- **WORK REQUIRED**: Whenever a line below includes the word "will", copy that line.
-=-=-
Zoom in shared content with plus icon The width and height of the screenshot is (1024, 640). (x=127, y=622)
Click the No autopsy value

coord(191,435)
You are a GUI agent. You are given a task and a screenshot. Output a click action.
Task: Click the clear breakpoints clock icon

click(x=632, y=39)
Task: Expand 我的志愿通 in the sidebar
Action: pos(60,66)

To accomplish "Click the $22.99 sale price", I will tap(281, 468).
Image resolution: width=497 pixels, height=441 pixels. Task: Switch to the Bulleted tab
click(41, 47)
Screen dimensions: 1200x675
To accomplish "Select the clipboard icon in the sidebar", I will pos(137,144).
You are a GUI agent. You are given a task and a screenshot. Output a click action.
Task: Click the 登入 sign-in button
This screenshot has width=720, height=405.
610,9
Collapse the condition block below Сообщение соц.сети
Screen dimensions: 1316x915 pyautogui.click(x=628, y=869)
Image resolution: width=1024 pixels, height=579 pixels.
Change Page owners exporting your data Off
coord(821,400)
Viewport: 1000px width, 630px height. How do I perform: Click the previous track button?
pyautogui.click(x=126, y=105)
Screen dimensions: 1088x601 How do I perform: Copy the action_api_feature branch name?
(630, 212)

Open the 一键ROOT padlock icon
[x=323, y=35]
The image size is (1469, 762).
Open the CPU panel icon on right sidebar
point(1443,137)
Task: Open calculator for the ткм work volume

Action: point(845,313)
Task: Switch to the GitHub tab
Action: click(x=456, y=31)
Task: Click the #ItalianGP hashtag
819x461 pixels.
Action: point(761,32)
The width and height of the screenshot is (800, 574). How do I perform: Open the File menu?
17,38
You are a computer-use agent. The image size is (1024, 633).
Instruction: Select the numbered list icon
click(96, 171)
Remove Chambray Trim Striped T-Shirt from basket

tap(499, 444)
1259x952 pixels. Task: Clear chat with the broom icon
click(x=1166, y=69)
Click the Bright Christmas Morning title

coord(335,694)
-=-=-
- **RESPONSE FOR THIS EXERCISE**:
To accomplish "Click the $22.99 sale price", I will tap(281, 468).
To accomplish "Select the clipboard icon in the sidebar", I will pos(137,144).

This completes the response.